Exact wording is needed for every line from the one holding "Task: Select the 경기도청과 MOU 체결 entry" to the end of the records below; write those lines out and omit the pictures.
___ Exercise data
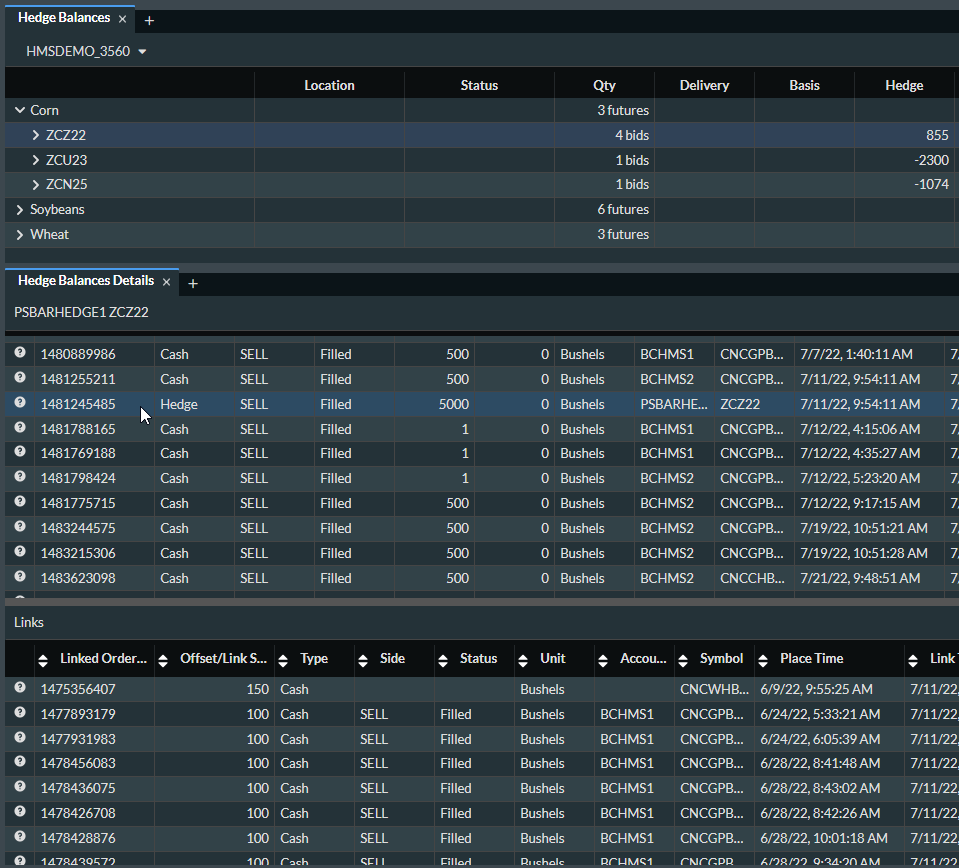The height and width of the screenshot is (868, 959).
Task: Select the Hedge Balances tab
Action: 64,18
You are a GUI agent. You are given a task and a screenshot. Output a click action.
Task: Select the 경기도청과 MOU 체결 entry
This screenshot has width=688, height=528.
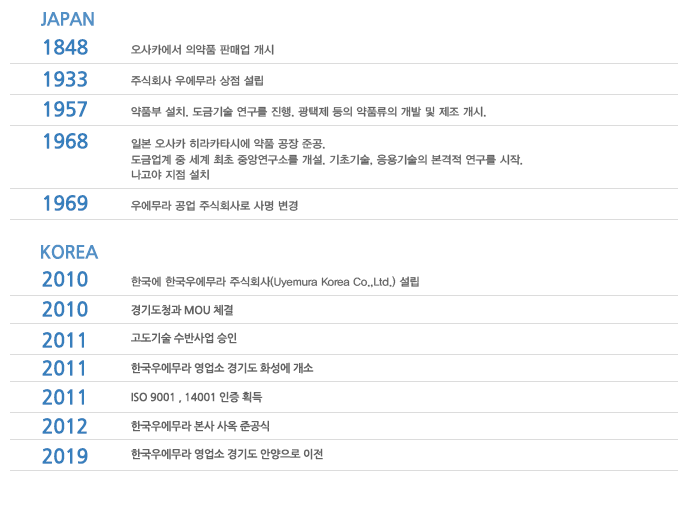click(182, 310)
______
→ Worked solution
Task: Select the 경기도청과 MOU 체결 entry
This screenshot has width=688, height=528.
click(182, 310)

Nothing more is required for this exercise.